In social care, most mainstream services are commissioned from the private and voluntary sectors. In recent years we have seen greater market penetration by large corporate providers and consolidation in the non-profit sector.
On the demand side we will see even greater organisational change. GP consortia will be established. The role of Local Authorities in health, as well as social care will become greater. There is also the piloting and potential roll out of personal health budgets, in line with the personal budgets in social care.
The aim of this project is to establish whether organisation and ownership has a systematic effect on service user outcomes, and in what way.
3. Entry and exit in the care markets: An analysis of supply side dynamics
Despite the vast majority of care being delivered by the market, relatively little is known about turnover of supply, the reasons for turnover, and the wider implications it has for quality and cost. Following the well-publicised demise of Southern Cross – the largest care home group at the time – questions have been raised about the need for greater oversight of the market. In particular, whether existing mechanisms can effectively ensure service continuity within social care, or whether new measures are necessary.
Previous work on care home closures in England has tended to be small-scale studies of homes that have closed. These have found no descriptive relationship between the quality of the home and the likelihood of closure, although (low) price was seen as an important contributory factor. Given the obviously significant implications of home closures and supply-side change, a better understanding of market dynamics appears to be a high priority for research.
We aim to undertake four sets of analysis as follows.
- Analysis of the quality, price and type/ownership of providers that exit the market, controlling for local market characteristics e.g. competition, average prices and so on.
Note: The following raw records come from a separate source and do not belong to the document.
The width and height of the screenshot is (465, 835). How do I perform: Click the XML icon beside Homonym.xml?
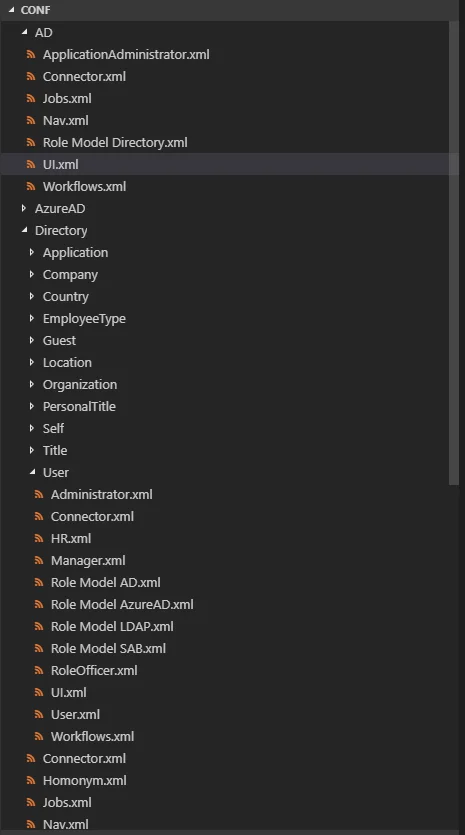click(31, 780)
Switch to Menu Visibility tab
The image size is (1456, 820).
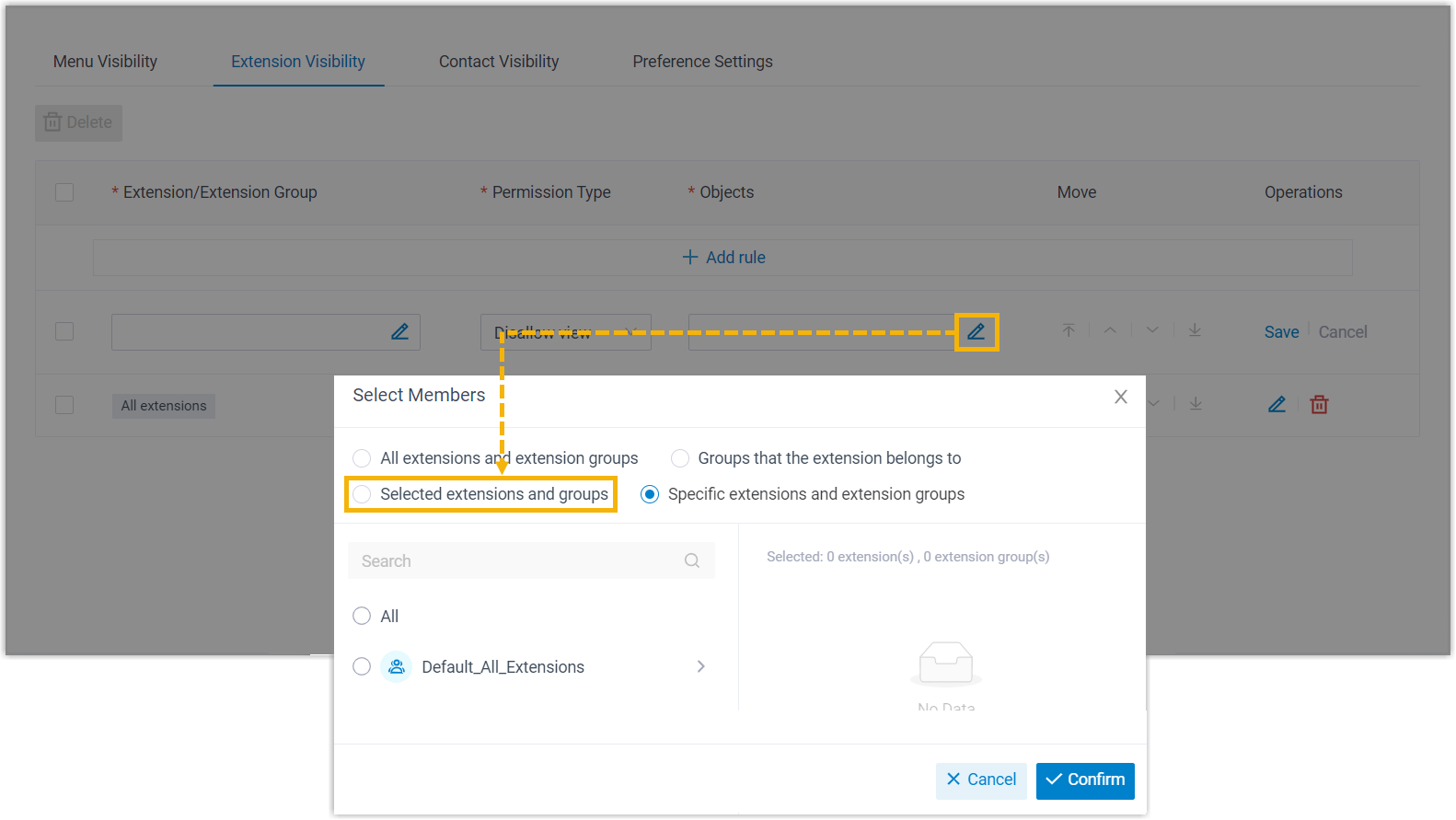105,62
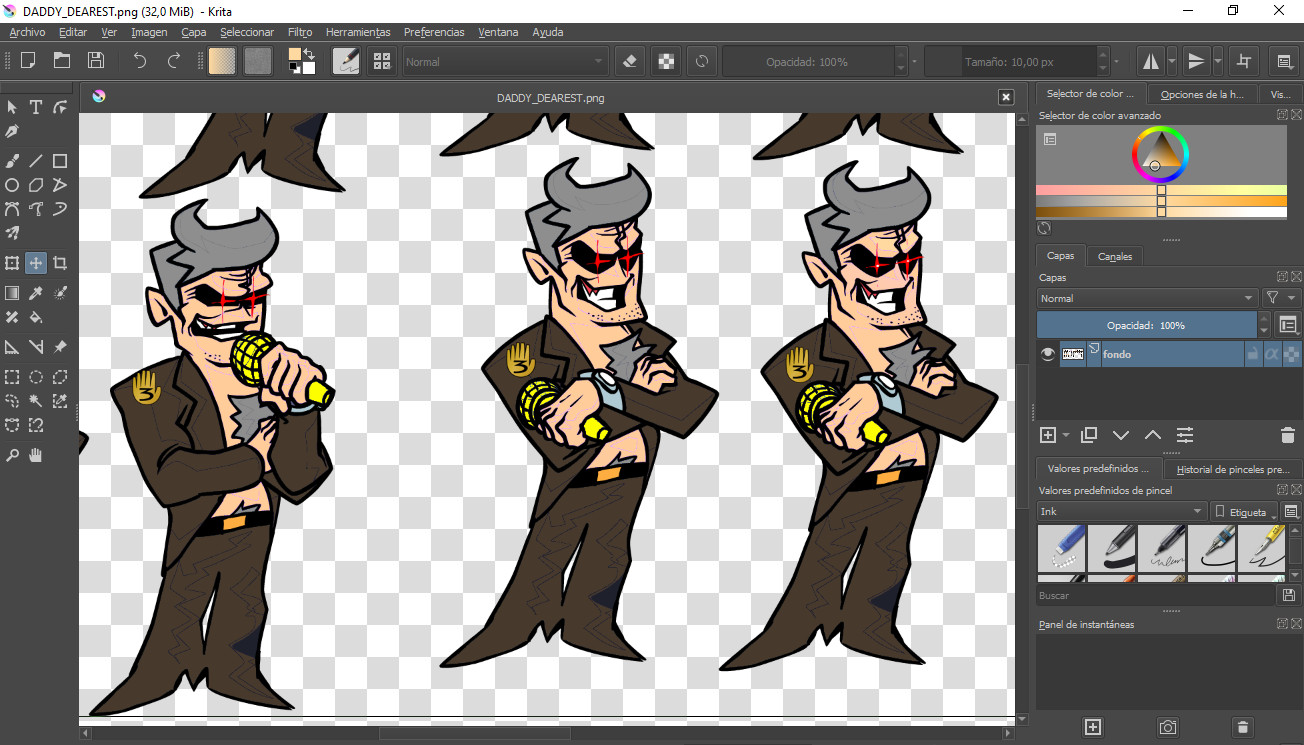This screenshot has width=1304, height=745.
Task: Open the Filtro menu
Action: click(x=299, y=32)
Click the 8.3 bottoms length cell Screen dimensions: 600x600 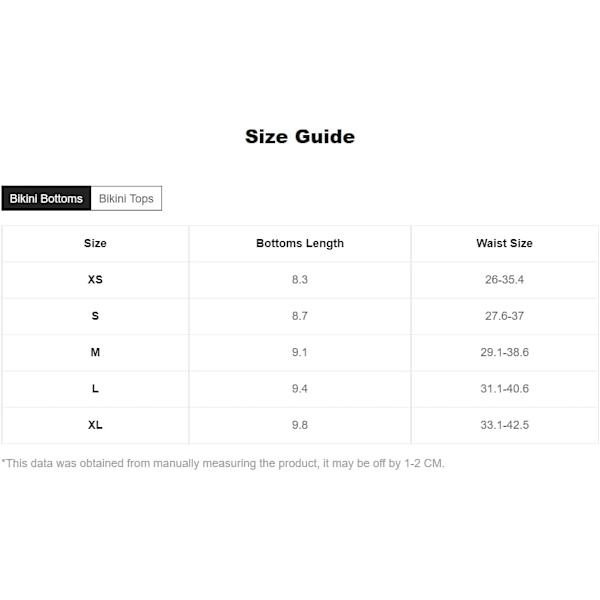pos(300,280)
The aim is to assess whether the price, quality and other characteristics of exiting providers are significantly different from incumbent/continuing providers.
- Analysis of the quality, price and type/ownership of new providers that enter the market (where an inspection has been done and quality information is available), again controlling for local market characteristics. This analysis should tell us whether new providers are differentiated or not from incumbent providers.
- Analysis of the characteristics of the market in which supply-side change (exit and entry) occurs, including levels of competition, locational characteristics, average care home prices and average house prices. The aim is to investigate the degree to which supply-side change is dependent on the characteristics of the local market.
- Assessment of how the quality and prices of incumbent providers change in response to the exit of competing providers in the previous year or the entry of new providers in the current year.
- An assessment of the relative sufficiency of supply in care markets.
Lead: Julien Forder
4. Substitution between health and social care
The coordination between the health and social care sector is a key policy concern. Coordination is critical because health and social care can be substitutes. For example, hospital discharges can be delayed due to a waiting list in a care home; and higher availability of social care can prevent hospitalisation. However, there is limited empirical evidence which investigates the relationship between health and social care.
We consider two main questions:
Q1 What is the substitution between health and formal care?
The aim of this project is to estimate the degree of substitution between health and formal social care.
Q2 Does the availability of social care reduce delayed discharge?
We will test whether higher availability of social care reduces the number and composition of delayed discharges (as reported at local authority and hospital level).